-------- Extracted information

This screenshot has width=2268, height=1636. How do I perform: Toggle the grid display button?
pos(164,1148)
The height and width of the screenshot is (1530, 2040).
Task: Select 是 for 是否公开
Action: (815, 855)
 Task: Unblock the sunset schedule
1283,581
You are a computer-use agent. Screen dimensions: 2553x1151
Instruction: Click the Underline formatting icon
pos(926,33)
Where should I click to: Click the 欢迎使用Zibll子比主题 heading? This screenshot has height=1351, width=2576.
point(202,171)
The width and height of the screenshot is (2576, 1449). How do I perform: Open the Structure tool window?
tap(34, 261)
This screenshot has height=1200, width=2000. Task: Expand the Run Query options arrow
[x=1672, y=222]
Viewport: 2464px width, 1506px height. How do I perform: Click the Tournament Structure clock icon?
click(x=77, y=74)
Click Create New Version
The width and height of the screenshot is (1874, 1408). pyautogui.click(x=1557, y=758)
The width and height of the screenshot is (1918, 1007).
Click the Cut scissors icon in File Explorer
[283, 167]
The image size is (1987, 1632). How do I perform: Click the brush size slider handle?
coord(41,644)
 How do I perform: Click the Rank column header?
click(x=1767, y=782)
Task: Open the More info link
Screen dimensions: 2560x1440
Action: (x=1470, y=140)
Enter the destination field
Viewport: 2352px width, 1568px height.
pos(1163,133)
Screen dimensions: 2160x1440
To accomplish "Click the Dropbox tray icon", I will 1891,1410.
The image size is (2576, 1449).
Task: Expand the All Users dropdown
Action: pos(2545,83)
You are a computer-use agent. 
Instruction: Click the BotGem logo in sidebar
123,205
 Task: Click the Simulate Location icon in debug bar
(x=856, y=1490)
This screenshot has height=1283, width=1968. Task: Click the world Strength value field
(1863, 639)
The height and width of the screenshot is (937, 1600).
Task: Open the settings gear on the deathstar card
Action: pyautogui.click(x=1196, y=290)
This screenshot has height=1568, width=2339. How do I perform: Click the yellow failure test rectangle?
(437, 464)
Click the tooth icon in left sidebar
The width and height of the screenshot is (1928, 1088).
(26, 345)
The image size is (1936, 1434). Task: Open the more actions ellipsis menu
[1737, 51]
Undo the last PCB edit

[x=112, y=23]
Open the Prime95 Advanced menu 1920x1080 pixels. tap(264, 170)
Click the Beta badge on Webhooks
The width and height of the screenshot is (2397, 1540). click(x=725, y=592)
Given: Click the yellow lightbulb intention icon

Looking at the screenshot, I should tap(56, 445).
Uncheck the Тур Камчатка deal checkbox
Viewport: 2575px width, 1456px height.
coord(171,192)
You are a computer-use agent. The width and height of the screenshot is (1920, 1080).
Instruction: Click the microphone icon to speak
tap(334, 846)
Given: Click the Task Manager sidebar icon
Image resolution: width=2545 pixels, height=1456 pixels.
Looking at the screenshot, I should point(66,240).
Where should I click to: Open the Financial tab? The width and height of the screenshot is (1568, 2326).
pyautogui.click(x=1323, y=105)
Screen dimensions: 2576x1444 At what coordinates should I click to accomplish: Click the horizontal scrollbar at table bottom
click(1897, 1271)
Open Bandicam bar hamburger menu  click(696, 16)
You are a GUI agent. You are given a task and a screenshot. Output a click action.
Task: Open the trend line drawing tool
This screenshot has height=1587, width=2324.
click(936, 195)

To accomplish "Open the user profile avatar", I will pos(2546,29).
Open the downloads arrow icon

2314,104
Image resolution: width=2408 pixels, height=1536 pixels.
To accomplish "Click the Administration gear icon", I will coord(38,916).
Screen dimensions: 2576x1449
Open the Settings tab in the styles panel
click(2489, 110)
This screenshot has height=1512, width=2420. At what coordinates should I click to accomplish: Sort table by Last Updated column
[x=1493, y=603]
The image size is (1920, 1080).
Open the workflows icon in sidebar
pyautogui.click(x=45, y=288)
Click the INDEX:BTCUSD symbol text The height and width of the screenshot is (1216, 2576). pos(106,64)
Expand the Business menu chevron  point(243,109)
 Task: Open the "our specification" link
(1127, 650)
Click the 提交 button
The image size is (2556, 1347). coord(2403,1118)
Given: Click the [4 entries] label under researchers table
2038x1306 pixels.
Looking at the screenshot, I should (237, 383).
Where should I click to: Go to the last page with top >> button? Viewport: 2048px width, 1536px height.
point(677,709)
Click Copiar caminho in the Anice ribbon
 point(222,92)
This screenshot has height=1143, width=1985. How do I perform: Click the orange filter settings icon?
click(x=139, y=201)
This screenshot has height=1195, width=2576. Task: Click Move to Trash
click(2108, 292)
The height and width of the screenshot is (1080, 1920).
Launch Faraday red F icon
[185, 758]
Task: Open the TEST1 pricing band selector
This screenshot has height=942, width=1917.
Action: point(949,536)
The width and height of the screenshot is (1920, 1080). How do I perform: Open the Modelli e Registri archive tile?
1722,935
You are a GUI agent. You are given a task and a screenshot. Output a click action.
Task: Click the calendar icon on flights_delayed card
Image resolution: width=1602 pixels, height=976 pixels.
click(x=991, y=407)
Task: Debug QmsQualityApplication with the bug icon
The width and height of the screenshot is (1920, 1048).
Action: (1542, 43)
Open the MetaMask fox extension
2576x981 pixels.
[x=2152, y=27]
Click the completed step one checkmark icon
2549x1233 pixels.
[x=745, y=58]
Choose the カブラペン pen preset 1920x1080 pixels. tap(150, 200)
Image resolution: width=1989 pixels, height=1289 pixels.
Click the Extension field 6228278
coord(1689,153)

----------------

> _What you are asked to do_
Every line above in which the word "computer" is present must be copied into the answer.

> _Task solution_
You are a computer-use agent. Screen dimensions: 2553x1151
You are a computer-use agent. 
You are a computer-use agent. The width and height of the screenshot is (1920, 1080).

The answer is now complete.